腸の健康と幸福感

東京オリンピックが2年後に迫る日本のスポーツ界でのパワハラ問題が止まらない。日本の会社でも止まらない。

パワハラが起こるのは人のメンタルバランスが何かしらの要因で壊れたとき、要するに人が生まれながらに持っている「幸福感」が欠落したときに起こりやすくなる。

人は幸福を感じることで、あらゆる可能性を発揮し、まったくの未開の問題に対してであっても、奇跡のような知恵を生み出すこともできる。幸福感とは超個人的な感覚であり、さらには目には見えない物ではあれ、人そのもの、社会全体に大きな影響を与えるのだ。

幸福感は、生命維持のメカニズムの一部とも言われており、特に腸の健康状態はメンタルバランスに深い関わりがある。

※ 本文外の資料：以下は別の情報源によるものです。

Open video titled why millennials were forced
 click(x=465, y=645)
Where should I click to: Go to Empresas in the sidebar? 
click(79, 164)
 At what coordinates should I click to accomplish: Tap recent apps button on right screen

腸は第二の脳とも呼ばれ、神経を通じて脳と結びついている。

腸内が健康に保たれていることで活性化される腸内細菌は、人間の身体を構成する60兆の細胞を再生する。心を落ち着けて幸福を感じるようになるホルモンの「セロトニン」や、やる気ホルモンの「ドーパミン」も分泌される。セロトニンの減少は心の病気を誘発させる可能性が高く、うつ病などになりやすいことは良く知られている。また、人を攻撃したり抑圧したりすることで不安や不満を解消できた気になる歪んだ優越感も、幸福感に満たされている状態では生まれてこない感覚なのである。

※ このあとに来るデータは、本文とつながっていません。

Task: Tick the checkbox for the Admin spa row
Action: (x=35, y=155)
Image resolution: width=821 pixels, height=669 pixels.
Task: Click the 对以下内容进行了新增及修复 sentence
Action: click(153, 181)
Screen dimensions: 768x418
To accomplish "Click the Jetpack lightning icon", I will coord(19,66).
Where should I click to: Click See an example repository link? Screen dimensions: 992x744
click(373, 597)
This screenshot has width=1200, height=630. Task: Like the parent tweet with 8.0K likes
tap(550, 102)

現在、何らかの原因や状況下で強いストレスを感じ、幸福感とは程遠い状態にあるときには、確実にセロトニンは減少しているだろう。もはや脳では直接的な対応策が見つからないときには、諦めて放置してしまうよりも、腸の健康状態や幸福感の回復にフォーカスすることも効果的なサポートとなることを覚えておきたい。これからの会社経営、働き方改革には、こうした雑学も重要な戦略 のヒントとなるのだ。

生涯を通して継続的な「幸福感」を得ること、それは誰もが願う人生である。人生の貴重な一分一秒を、パワハラや強度のストレス、不幸感に費やすことは、誰にとっても、社会にとっても、何の恩恵も生まないのである。